◆ **Article**:
▼

At this point in our interview, things get a bit deep: “If you ask if I’m happy right now I would say no. I’m stressed and my back hurts. But when I look back on the stuff I’ve done I’m happy about that, and I’m happy about the things for the future. That’s how I am. For me it’s more important to be happy and to be proud about my life when I take a step back. Other people might not care about that, they care more about being happy right now.”

Lastly, as we are so excited about this band and their unique genre, we simply had to know whether they are planning on coming to the UK again. “We’re booking a Europe tour at the moment for October/November, so there will be a bunch of UK dates there. The UK is one of the biggest markets, and it’s an important place to be just like the US. There’s a lot of interest there. The people who are the best at their stuff go to LA, New York, or London [unless you’re us…in Yorkshire – ed]. That’s the thing that I love about the UK. You’re a cultural sector.”

▲

◆ **Information supplied**:

▼

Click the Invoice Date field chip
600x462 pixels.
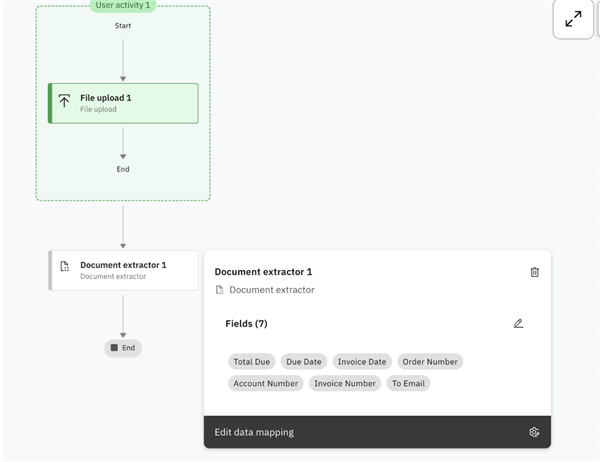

▲
▼

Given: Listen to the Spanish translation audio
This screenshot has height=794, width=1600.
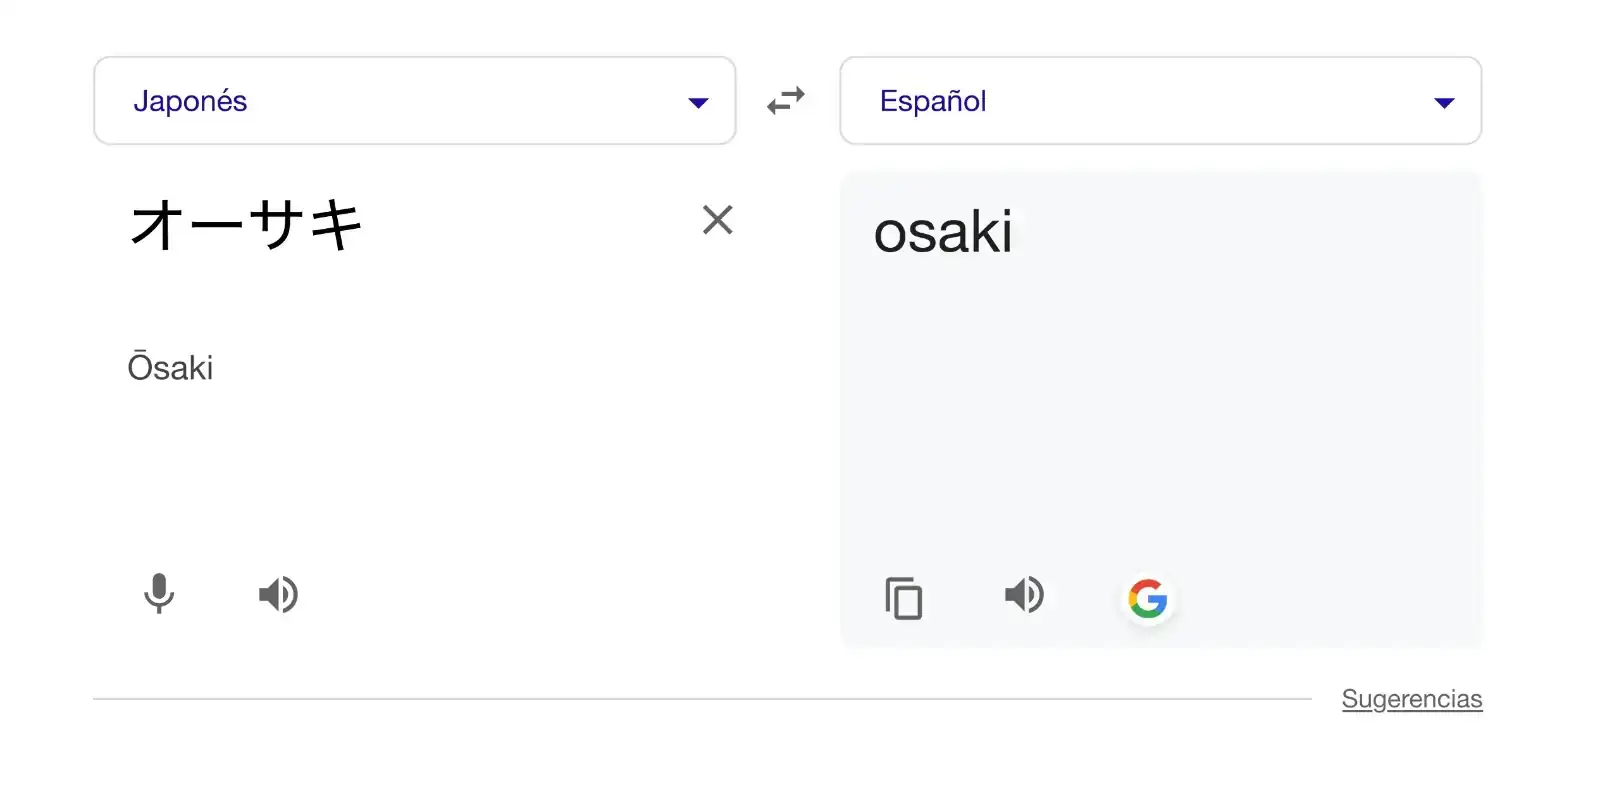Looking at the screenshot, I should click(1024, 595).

▲

◆ **Direction 1**:
In the records, duplicate the lines from the one containing "Given: Listen to" through the one containing "Looking at the", both included, and leave out the pictures.
◆ **Direction 2**:
Go on with the band interview from its final sentence.
The interview text and the records have no connection to each other.

◆ **Written answer 1**:
Given: Listen to the Spanish translation audio
This screenshot has height=794, width=1600.
Looking at the screenshot, I should click(1024, 595).

◆ **Written answer 2**:
With much touring, writing and, err, building, planned for the future, it looks as though we can expect a lot more action from Shining. “The rest of the year is pretty full. Right now I’m writing some music for saxophone and string ensemble, then we’re coming back to the US at the beginning of 2014. Then I’ll probably get that familiar feeling that I want to write more music.”

Fantastic. But considering the realistic and sage attitude of Munkeby, it would be a short sell not to include some realism and sage. “The studio I’m in right now [for the interview] is actually my studio, this is where we recorded a lot of the album. But they wanna tear it down and make apartments. So that’s also a new project – building a new studio.”

Damn. Well, as we discovered, being happy in the future is just as valuable as instant gratification, so we can only wish the band luck with all of this.